3D hand pose estimation in everyday egocentric images is challenging for several reasons: poor visual signal (occlusion from the object of interaction, low resolution & motion blur), large perspective distortion (hands are close to the camera), and lack of 3D annotations outside of controlled settings. While existing methods often use hand crops as input to focus on fine-grained visual information to deal with poor visual signal, the challenges arising from perspective distortion and lack of 3D annotations in the wild have not been systematically studied. We focus on this gap and explore the impact of different practices, i.e. crops as input, incorporating camera information, auxiliary supervision, scaling up datasets. We provide several insights that are applicable to both convolutional and transformer models leading to better performance. Based on our findings, we also present WildHands, a system for 3D hand pose estimation in everyday egocentric images. Zero-shot evaluation on 4 diverse datasets (H2O, AssemblyHands, Epic-Kitchens, Ego-Exo4D) demonstrate the effectiveness of our approach across 2D and 3D metrics, where we beat past methods by 7.4% - 66%. In system level comparisons, WildHands achieves the best 3D hand pose on ARCTIC egocentric split, outperforms FrankMocap across all metrics and HaMeR on 3 out of 6 metrics while being 10x smaller and trained on 5x less data.
Paper Structure (12 sections, 2 equations, 6 figures, 8 tables)

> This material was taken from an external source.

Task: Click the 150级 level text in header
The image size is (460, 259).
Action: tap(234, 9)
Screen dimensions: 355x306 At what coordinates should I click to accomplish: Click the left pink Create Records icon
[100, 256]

This paper contains 12 sections, 2 equations, 6 figures, 8 tables.

Figures (6)

  • Figure 1: WildHands predicts the 3D shape, 3D articulation and 3D placement of the hand in the camera frame from a single in-the-wild egocentric RGB image and camera intrinsics. It produces better 3D output compared to FrankMocap rong2020frankmocap in occlusion scenarios and is more adept at dealing with perspective distortion than HaMeR pavlakos2023reconstructing, in challenging egocentric hand-object interactions from Epic-Kitchens damen2018scaling dataset.
  • Figure 2: Model Overview. We crop the input images around the hand and process them using a convolutional backbone. The hand features along with the global image features (not shown above for clarity) and intrinsics-aware positional encoding (KPE Prakash2023Ambiguity) for each crop are fed to the decoder to predict the 3D hand. The hand decoders predict MANO parameters $\beta, \theta_\text{local}, \theta_\text{global}$ and camera translation which are converted to 3D keypoints & 2D keypoints and trained using 3D supervision on lab datasets, e.g. ARCTIC Fan2023CVPR, AssemblyHands ohkawa2023assemblyhands. We also use auxiliary supervision from in-the-wild Epic-Kitchens darkhalil2022visor dataset via hand segmentation masks and grasp labels. The hand masks are available with the VISOR dataset darkhalil2022visor whereas grasp labels are estimated using off-the-shelf model from cheng2023towards.
  • Figure 3: Epic-HandKps annotations. We collect 2D joint annotations (shown in blue) for 5K in-the-wild egocentric images from Epic-Kitchens damen2020collection. We show few annotations here with images cropped around the hand. We also have the label for the joint corresponding to each keypoint. Note the heavy occlusion & large variation in dexterous poses of hands interactiong with objects. More visualizations in supplementary.
  • Figure 4: Visualizations. We show projection of the predicted hand in the image & rendering of the hand mesh from 2 more views. WildHands predicts better hand poses from a single image than FrankMocap rong2020frankmocap, HaMeR Fan2023CVPR and ArcticNet Fan2023CVPR in challenging egocentric scenarios involving occlusions and perspective distortion.
  • Figure 5: Failure cases. We observe that images with (top) barely visible fingers, e.g. kneading dough or (bottom) extreme grasp poses are challenging for all models.